Trecho da página
════════════════════

Dez anos antes, houve o golpe de 1964, e é bom lembrar que nem sempre temos uma pauta voltada para o que ficou conhecido no século XX como esquerda. Lembre-se: era um período de completa polarização, com pouco diálogo entre os extremos, e de sentimento antidemocrático, contra as instituições. O que me lembra bastante o agora, talvez, quero crer, no outro lado do espectro político. [E ainda tivemos a passeata dos 100 mil, em 1968.]

Edição extra do "Última hora"
Em 1954, Getúlio dá um tiro no peito depois de não aguentar tanta pressão, e numa última jogada desse que foi, provavelmente, o nosso maior nome da política do século XX. Dizem, inclusive, que com esse gesto drástico, ele adiou o golpe em dez anos. O resultado de sua morte foi uma enxurrada de pessoas às ruas, novamente. Em 1945, foi o fim do Estado Novo. Em 1930, o início da ditadura de Getúlio. Comprovando que o nome dele aparece em vários pontos da trajetória.

Isso tudo para dizer que, sim, nós vamos às ruas sempre, mas são raras as vezes em que há uma pauta que realmente empolgue a todos nós. Por isso, mais uma vez, sugiro que as propostas desta série de protestos se atenham, basicamente, às questões de transporte público. Podemos exigir tudo, mas para ganhar algo, se não estamos esperando uma "revolução", temos que nos ater a poucos e específicos pontos. É um assunto que incomoda a todas as classes sociais, sem qualquer distinção, e é um dos símbolos mais fortes de como nossa política tradicional, a dos nossos representantes políticos nos cargos legislativos e executivos, é exercida de uma maneira muito parecida com a máfia. Ou seja, é pelo 20 centavos, sim.

Fim da parte 1.

════════════════════

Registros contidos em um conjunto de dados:
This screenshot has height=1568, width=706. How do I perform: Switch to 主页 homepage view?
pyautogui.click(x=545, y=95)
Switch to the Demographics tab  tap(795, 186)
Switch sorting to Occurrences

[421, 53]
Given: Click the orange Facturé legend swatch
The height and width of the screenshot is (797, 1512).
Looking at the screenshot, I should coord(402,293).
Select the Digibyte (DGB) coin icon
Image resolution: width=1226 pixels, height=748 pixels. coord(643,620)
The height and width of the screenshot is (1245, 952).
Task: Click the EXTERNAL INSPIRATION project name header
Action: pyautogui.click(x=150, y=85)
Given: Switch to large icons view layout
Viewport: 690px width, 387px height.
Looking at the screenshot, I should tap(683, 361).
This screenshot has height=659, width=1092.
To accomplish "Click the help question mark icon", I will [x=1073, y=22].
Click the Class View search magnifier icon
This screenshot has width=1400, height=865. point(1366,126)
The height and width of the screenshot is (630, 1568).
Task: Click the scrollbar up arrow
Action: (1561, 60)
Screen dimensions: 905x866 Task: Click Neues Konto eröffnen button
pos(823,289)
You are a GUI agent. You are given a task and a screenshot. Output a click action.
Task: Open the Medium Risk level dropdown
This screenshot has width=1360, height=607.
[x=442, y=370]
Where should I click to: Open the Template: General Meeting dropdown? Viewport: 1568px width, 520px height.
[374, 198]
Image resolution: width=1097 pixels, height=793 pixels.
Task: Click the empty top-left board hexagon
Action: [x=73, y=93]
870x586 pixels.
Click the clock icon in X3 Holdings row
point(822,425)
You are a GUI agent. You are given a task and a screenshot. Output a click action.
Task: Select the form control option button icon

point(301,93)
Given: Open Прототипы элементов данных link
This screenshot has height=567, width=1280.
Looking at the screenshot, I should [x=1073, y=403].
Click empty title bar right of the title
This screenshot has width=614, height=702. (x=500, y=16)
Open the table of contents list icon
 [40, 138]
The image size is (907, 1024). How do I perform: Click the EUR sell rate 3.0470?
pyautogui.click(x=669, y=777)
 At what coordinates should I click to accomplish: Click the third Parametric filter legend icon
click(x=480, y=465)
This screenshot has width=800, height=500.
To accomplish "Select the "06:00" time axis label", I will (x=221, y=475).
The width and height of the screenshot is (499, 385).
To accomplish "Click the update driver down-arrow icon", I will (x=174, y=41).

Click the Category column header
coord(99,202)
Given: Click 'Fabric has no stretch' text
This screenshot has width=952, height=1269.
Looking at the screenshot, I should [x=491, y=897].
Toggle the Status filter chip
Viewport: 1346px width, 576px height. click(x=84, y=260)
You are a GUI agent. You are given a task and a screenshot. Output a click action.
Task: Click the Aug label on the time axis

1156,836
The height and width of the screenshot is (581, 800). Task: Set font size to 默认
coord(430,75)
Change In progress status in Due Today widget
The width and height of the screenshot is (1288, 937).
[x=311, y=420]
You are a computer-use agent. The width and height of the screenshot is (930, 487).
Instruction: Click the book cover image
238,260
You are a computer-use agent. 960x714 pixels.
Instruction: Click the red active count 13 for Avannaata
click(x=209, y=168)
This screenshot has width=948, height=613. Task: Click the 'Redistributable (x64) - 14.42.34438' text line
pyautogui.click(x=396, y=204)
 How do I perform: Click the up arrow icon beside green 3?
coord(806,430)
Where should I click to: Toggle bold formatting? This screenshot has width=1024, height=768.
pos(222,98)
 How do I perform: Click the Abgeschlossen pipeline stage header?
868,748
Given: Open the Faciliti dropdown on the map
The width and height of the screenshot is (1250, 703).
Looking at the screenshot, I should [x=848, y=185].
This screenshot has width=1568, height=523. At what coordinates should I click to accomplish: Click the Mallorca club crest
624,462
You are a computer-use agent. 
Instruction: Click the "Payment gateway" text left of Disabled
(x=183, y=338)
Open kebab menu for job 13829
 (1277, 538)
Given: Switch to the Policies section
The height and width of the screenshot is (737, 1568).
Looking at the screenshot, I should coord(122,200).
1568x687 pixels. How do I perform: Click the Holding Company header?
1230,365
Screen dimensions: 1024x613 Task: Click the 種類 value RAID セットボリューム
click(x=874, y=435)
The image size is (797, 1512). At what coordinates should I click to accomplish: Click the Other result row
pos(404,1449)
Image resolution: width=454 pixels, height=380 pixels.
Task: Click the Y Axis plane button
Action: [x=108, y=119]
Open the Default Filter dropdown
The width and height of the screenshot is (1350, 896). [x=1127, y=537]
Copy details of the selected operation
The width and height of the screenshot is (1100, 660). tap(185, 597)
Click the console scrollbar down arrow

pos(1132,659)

════════════════════

Atividades propostas
(a) Responda a cada pergunta sobre o texto dos protestos no Brasil com base no que ele afirma.
(i) Em que ano ocorreu a passeata dos 100 mil?
(ii) Em que ano Getúlio dá um tiro no peito?
(iii) A quais questões se sugere que as propostas desta série de protestos se atenham?
(b) Prossiga com o texto dos protestos no Brasil a partir do ponto em que ele termina, mantendo o mesmo tom.
As entradas não têm nenhum papel nesta atividade.

Respostas das atividades
(a)
(i) Em 1968.
(ii) Em 1954.
(iii) Às questões de transporte público.

(b)
terça-feira, 18 de junho de 2013

Festa da galhofa e da melancolia

[Texto que eu escrevi para a série de depoimentos que estamos publicando na Revista de História]

Foi uma festa. E como toda festa, há os com-noção e os sem-noção, sendo “noção” aqui entendida em vários sentidos. Seja o de ter alguma ideia do que estava acontecendo, seja o de perder o respeito pelos outros.  E como toda festa também, havia animação. A Orquestra Voadora estava presente. Havia gritos de carnaval. Gritos do futebol. Será que precisamos mesmo aprender a protestar? Por que todo protesto deve ter raiva mesmo? Havia muito humor também nos cartazes: “R$ 2,95? Só com open bar”, dizia um, em referência o novo preço da passagem dos ônibus do Rio. “Ei polícia / vinagre é uma delícia”, gritavam outros.

“O gigante acordou” era um dos “slogans” mais pronunciados. “Slogans”, não gritos de guerra, não gritos de ordem. “Fora... (acrescente o nome de um político no cargo executivo)” era outro. Nenhuma esfera do governo foi perdoada.

Fiquei parado durante um tempo na Avenida Rio Branco, perto da Avenida Sete de Setembro, a rua que leva à redação da Revista de História. Algo como uma hora. Parado, vendo o movimento de uma multidão que descia a antiga Avenida Central em direção à Cinelândia. Eram vários blocos compactos de manifestantes. Os primeiros, os que iam à frente de todos, talvez não fossem quem mais representava a maioria. Porque empunhavam flâmulas partidárias, que foram rechaçadas pelo restante do grupo aos gritos de “abaixa a bandeira / abaixa a bandeira”. Os protestos parecem deixar uma informação clara: a política partidária, como nós a conhecemos agora, “não me representa”, para usar uma expressão atual.
Em outro “bloco”, um minicarro de som. A moça no microfone, provavelmente uma paulista, pede para todo mundo abaixar, e depois, todo mundo se levanta numa catarse coletiva. Era uma festa, uma festa com gente não convidada.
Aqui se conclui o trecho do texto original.